- _Page_
AN OVERVIEW ON SYNCSORT
1. OVERVIEW
Syncsort belongs to
Syncsort IncC that can sort data, merge data, selectively process data,
reformat data, create summary records from data and create extensive reports
from input data. It can also perform any combination of the above mentioned
functions and more. This document tries to explain in brief the various items
related to processing data using Syncsort. This document describes a subset of
the Syncsort functions and does not claim to be a replacement nor does the
author guarantee the exactness of details or syntax.
2. SYNCSORT COMMANDS
2.1 SORT The SORT statement can be used sort a dataset
or concatenated datasets. The SORT statement requires the sort sequence for the
data. The list of fields and their formats must be specified for this
statement. The output records are sorted in the specified sequence. The
multiple records contain the same sort sequence key, then the options specified
will determine if the input order is maintained for such records. The format of
the SORT statement is as follows.
SORT FIELDS=({begcol},{length},{fieldtype},{D|A}[,{begcol},
{length},{fieldtype},{D|A}]...)
or
SORT FIELDS=({begcol},{length},{D|A}[,{begcol},{length},
{D|A}]...),{fieldtype}
The beginning column is specified in bytes, starting with 1 for
the first byte. The length of the field must be specified in bytes,
irrespective of the field type. There are many field types. The frequently used
ones are CH for character, BI for binary (COMP fields of COBOL), PD for packed
decimal (COMP-3 fields of COBOL), ZD for zone decimal and AQ for alternate
collating sequence (refer to later section on alternate collating sequence).
The second form of the SORT statement can be used when all the fields specified
for the sort sequence are of the same type.
2.2 MERGE
The MERGE statement can be used merge two or more pre-sorted
datasets. The MERGE statement requires the sort sequence for the data. The list
of fields and their formats must be specified for this statement. The format of
the MERGE statement is as follows.
MERGE FIELDS=({begcol},{length},{fieldtype},{D|A}[,{begcol},
{length},{fieldtype},{D|A}]...)
or
MERGE FIELDS=({begcol},{length},{D|A}[,{begcol},{length},
{D|A}]...),{fieldtype}
Please refer to SORT statement above for description of the
statement.

Item coordinate data
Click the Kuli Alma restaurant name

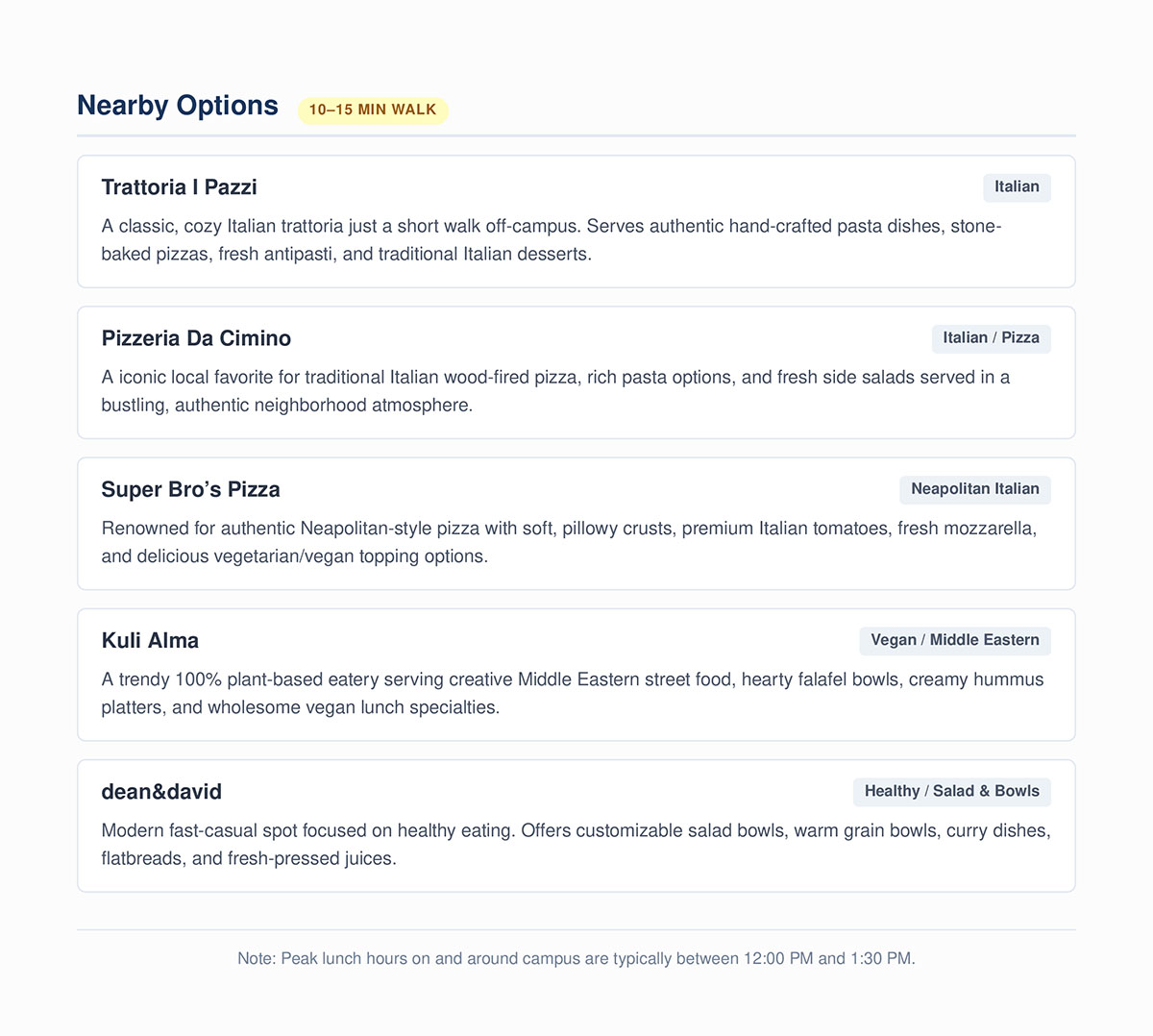point(150,641)
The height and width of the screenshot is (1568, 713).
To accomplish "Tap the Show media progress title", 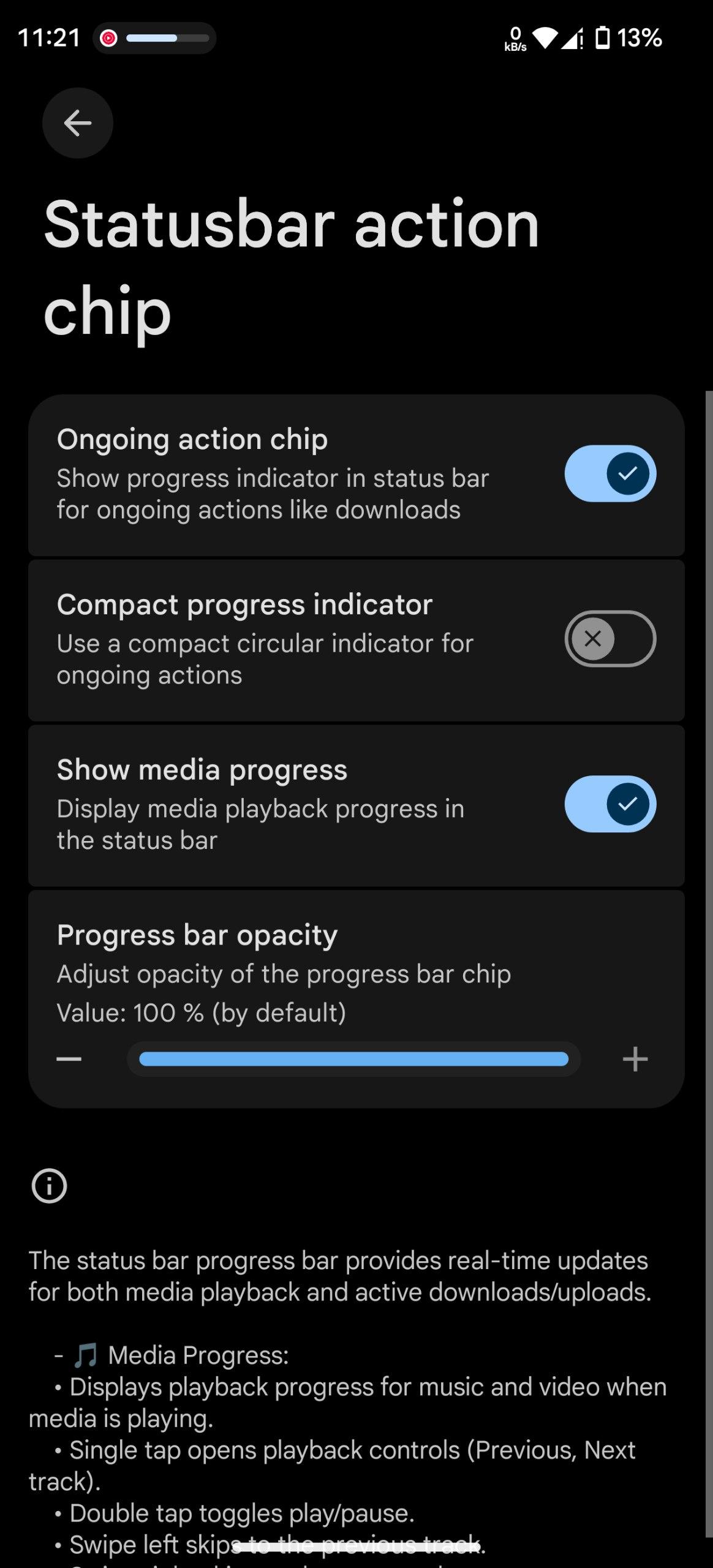I will [202, 770].
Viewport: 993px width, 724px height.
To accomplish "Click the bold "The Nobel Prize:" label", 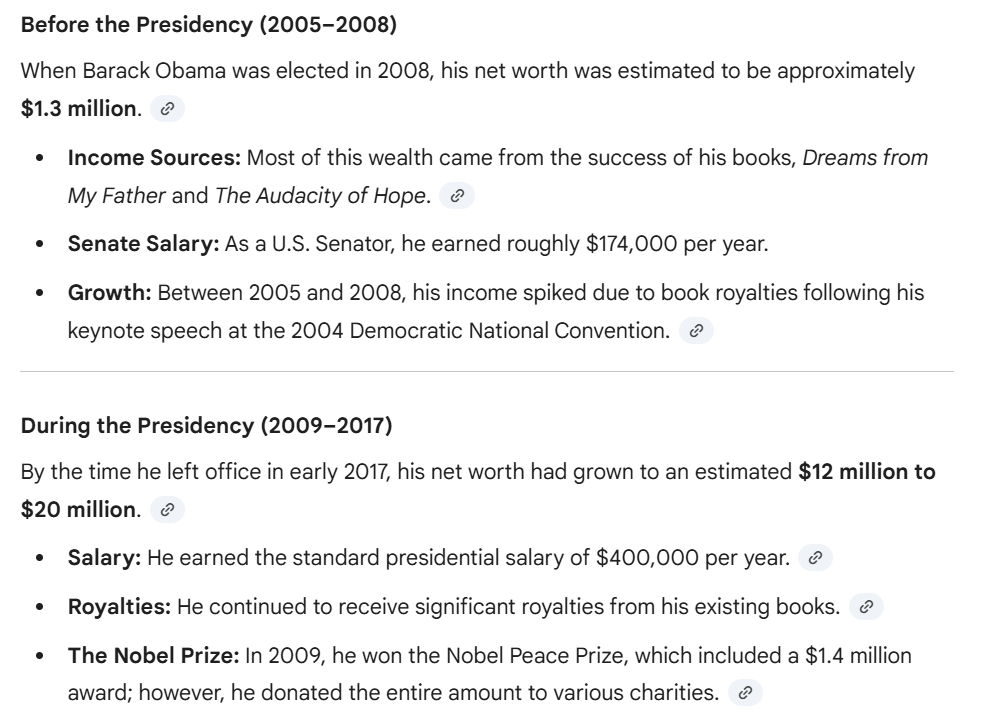I will (x=153, y=656).
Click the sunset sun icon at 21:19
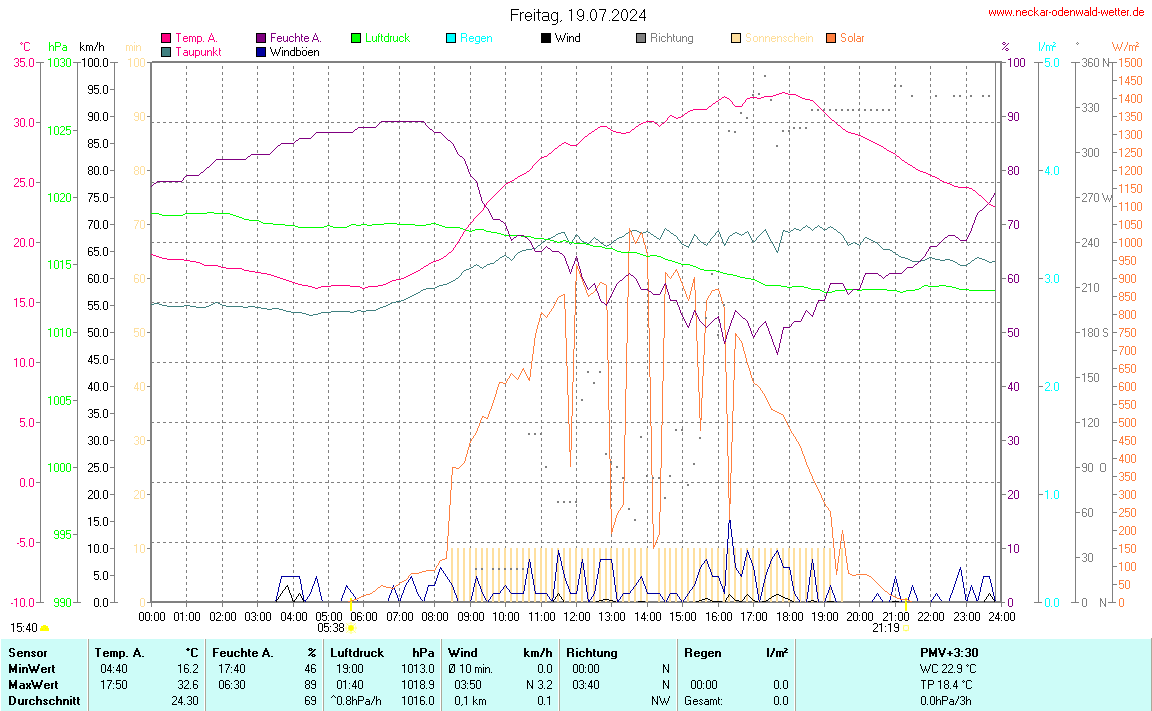Viewport: 1152px width, 711px height. point(906,628)
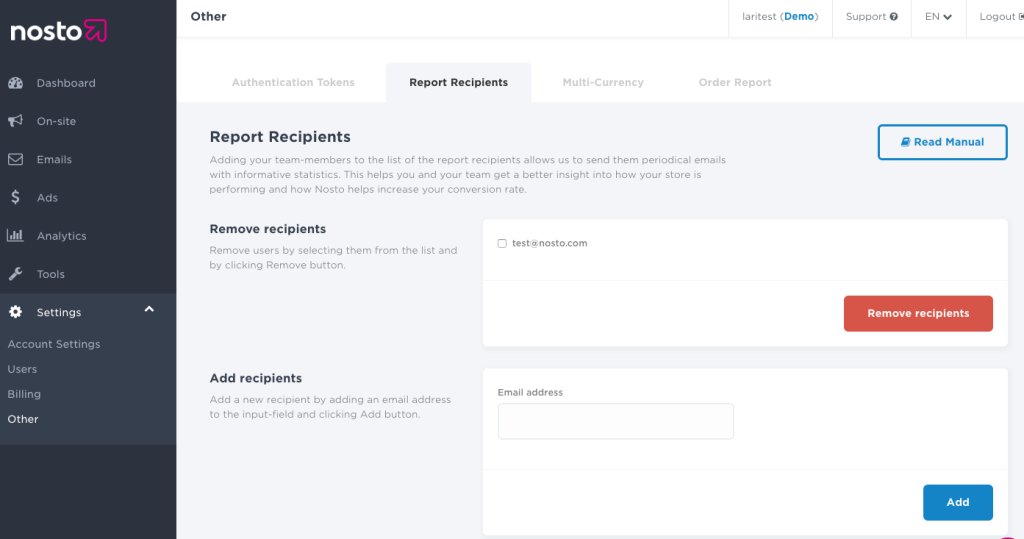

- _Objectives_
A: Quote the Syncsort overview word for word, covering everything from "The second form" down to "MERGE statement is as follows.".
B: Rewrite as a short list the paragraph of the Syncsort overview that begins "The beginning column is specified in bytes", keeping its main facts.
The items are separate material that does not belong to the Syncsort overview.

- _The solutions_
A:
The second form of the SORT statement can be used when all the fields specified
for the sort sequence are of the same type.
2.2 MERGE
The MERGE statement can be used merge two or more pre-sorted
datasets. The MERGE statement requires the sort sequence for the data. The list
of fields and their formats must be specified for this statement. The format of
the MERGE statement is as follows.

B:
- The beginning column is given in bytes, with 1 for the first byte.
- The field length is given in bytes, whatever the field type.
- Frequently used field types:
  - CH: character
  - BI: binary (COBOL COMP fields)
  - PD: packed decimal (COBOL COMP-3 fields)
  - ZD: zone decimal
  - AQ: alternate collating sequence
- The second form of the SORT statement can be used when all sort fields are of the same type.